### 本文:
湖は凪いでいるけれど、何時風が吹き始めるか分からない。
かみさんが「今のうちにカヌーに乗りましょう」と言うので、設営完了後の乾杯はカヌーの上ですることにした。

湖面には僅かな波が立っていて、そこに映る山の姿も少し揺らいでいる。
期待していたような完全な鏡面では無いけれど、不満は無い。
ただ、霞みがかかって、周りの風景がくっきりと見えないのはちょっと残念だ。

そのまま美笛川の河口まで行ってみる。
3年前の大雨で流されてきた流木が河口付近に大量に打ち上げられている。
色が抜けて白骨化した流木の山。
これが新たな美笛のビューポイントになっていくのだろう。

川の中には沢山の魚が群れている。
竿を出せば釣り放題って感じだけれど、その模様までは良く見えない。
ウグイなのかニジマスなのか。


この白骨化した流木が新たな景観を作り出す



美笛川の分流が無くなったけれど、その分砂浜が広くなった気がする


サイトに戻って昼食。
かみさんがスパゲティを作ってくれた。

何もしないで、ただ湖を眺めて過ごす。
私は貧乏性なので、じっとしているのが苦手なのだけれど、たまにはこんな時間も良いものだ。


こんな風景に癒される


恵庭岳の山腹に土石流の流れたような跡が、1本の筋となってはっきりと見えている。
以前は見た覚えがないので、これも3年前の大雨の傷跡なのだろう。

大雨の一ヶ月後にカヌーに乗って美笛まで来たことがあったけれど、その時の場内は惨憺たる有様だった。
現在は、美笛川の分流が干上がってしまった以外は、そんな被害を受けたことは全く感じないまでに復旧している。


今は山頂から湖に向かってはっきりと筋が見える

5年前は全てが緑に覆われていた


 
隣にテントを張っていたご夫婦から「ヒデさんですか?」と声をかけられた。
昔は良く声をかけられていたけれど、最近はホームページへのアクセス数がピークの時の4分の1くらいまで減ってきていることもあり、そんなことは無くなっていた。
久しぶりに声をかけられ、おまけに握手まで求められて、恐縮してしまう。
そのご夫婦はファルトボートに乗っていて川下りにも興味があるみたいなので、しっかりとクラブへの入会を勧めておいた。

### 提供資料:
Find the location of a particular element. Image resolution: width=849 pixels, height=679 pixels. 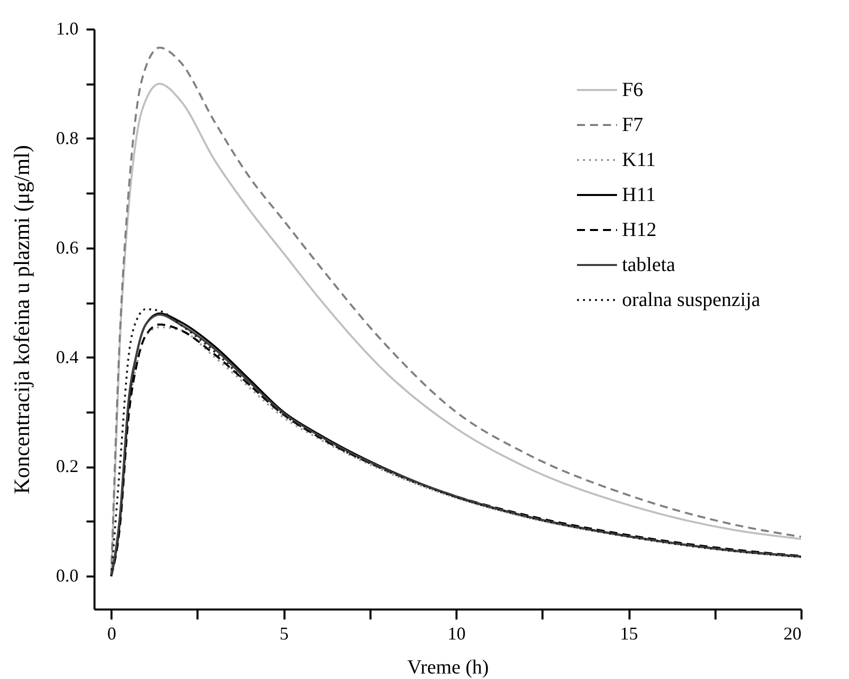

y-tick-label: 0.2 is located at coordinates (67, 466).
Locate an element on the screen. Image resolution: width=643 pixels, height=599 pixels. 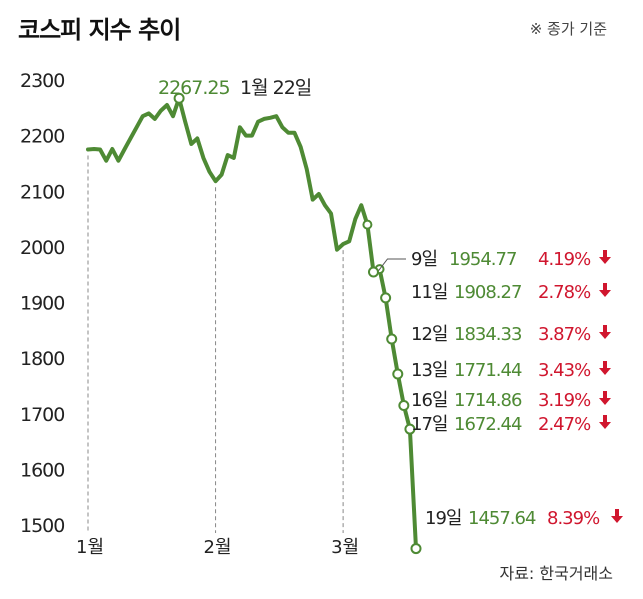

### 問題:
1. 美笛でのキャンプを綴った本文から、「かみさんが「今のうちにカヌー」から「3年前の大雨で流されてきた流木が河口付近に大量に打ち上げられている。」までをそのまま書き写してください。
2. 美笛でのキャンプの文章を、最後の文に続けて書き継ぐこと。

### 解答:
1.
かみさんが「今のうちにカヌーに乗りましょう」と言うので、設営完了後の乾杯はカヌーの上ですることにした。

湖面には僅かな波が立っていて、そこに映る山の姿も少し揺らいでいる。
期待していたような完全な鏡面では無いけれど、不満は無い。
ただ、霞みがかかって、周りの風景がくっきりと見えないのはちょっと残念だ。

そのまま美笛川の河口まで行ってみる。
3年前の大雨で流されてきた流木が河口付近に大量に打ち上げられている。

2.
エメラルドグリーンに染まる湖面

太陽が照っていると暑くて、久しぶりにショートパンツで過ごしていたが、午後になって太陽が背後の木の陰に隠れると、急にヒンヤリとしてくる。
気温は20度くらいだろうか。

カヌーに乗って、北側の小さな沢の流れ込みまで行ってみる。
岸に近づいて行くとその付近の水が見事な緑色に染まっていた。
支笏湖ブルーは良く耳にするけれど、こちらは支笏湖グリーンである。
台風の大雨の直後、支笏湖の水がグリーンに染まったと話題になったことがあるが、この緑色は湖畔の木々の緑を映しているだけのようだ。

ここの湖岸にも大量の流木が打ち上げられている。
テントを張るのに良さそうな場所があり、焚き火も燃やし放題。
カヌーにキャンプ道具を積み込んで、ここまでやって来たら、楽しい一夜を過ごせそうだ。


この辺りにテントを張りたい



簡単にできて美味しいダッチオーブン料理

テントに戻ってくるともう午後4時。
ちょっと早いけれど焚き火を始める。
拾ってきた流木も合わせて薪は十分にある。
それに今日は、久しぶりのダッチオーブン料理なのだ。

焚き火を楽しんでいるだけで料理が出来上がるのだから、ダッチオーブンくらい便利なものは無い。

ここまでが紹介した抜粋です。